Los Angeles Times columnist Michael Hiltzik recently warned about those minor tweaks. He wrote that the simplicity of the program from the standpoint of beneficiaries—the checks just keep coming—“masks the complexity of its inner workings.” And that’s “what allows the program’s antagonists to disguise their efforts to destroy it as merely minor tweaks.” Some of them, Hiltzik noted, can have dire consequences for the people who rely on those checks for their bread and butter.
This requires from the rest of us, he said, “never-ending vigilance.” I like to think Hiltzik was talking about the press.
Candidate Obama said he would fix Social Security by raising the cap on the level of income for which contributions are made. He suggested that Social Security assessments might stop at the current level and start again at $150,000 per person. He never said anything about raising the age of eligibility.
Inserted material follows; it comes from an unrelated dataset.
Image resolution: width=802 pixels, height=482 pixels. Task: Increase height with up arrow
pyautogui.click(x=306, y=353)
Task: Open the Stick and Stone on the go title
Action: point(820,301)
#1 Posted by jrsposter, CJR on Sun 22 Aug 2010 at 08:07 AM
Oh my gosh!! A candidate lied about his intentions once elected to office. Obama said lots of good stuff that many of us are still waiting to see happen. Don't hold your breath. Worse than his having not been totally honest about his intentions if elected is his current Deficit Commission. hand picked to devastate Social Security if our elected representatives in the Congress don't start to wake up to the needs of working Americans. The entire Commission thing is a bad joke and the American workers are the butt. They'll argue about the most draconian approaches to fixing a system that isn't broke and end up with a "compromise" that is likely to do irreparable harm to that very system. The irony is that it's being done under the Administration of a guy that the crazy right wing is calling a socialist. Maybe they mean that he goes to a lot of parties. He's a real sociable guy, but he certainly doesn't even approach the ideals of a socialist, nor a populist for that matter.
#2 Posted by Jack, CJR on Sun 22 Aug 2010 at 05:20 PM
not secret or rocket science, options spelled out in greenspan reform options of 83 and more recent Orszag Diamond book. you can raise eligibility age, raise employment taxes, change taxation of benefits, adjust cola formula, raise taxable wage base. that's about it. makes no sense for officials to select from that menu yet until there's a formal negotiation, which isn't anywhere in sight at the moment, lest they be pilloried and pledge to take options off the table, which will make ultimate negotiations that much more difficult.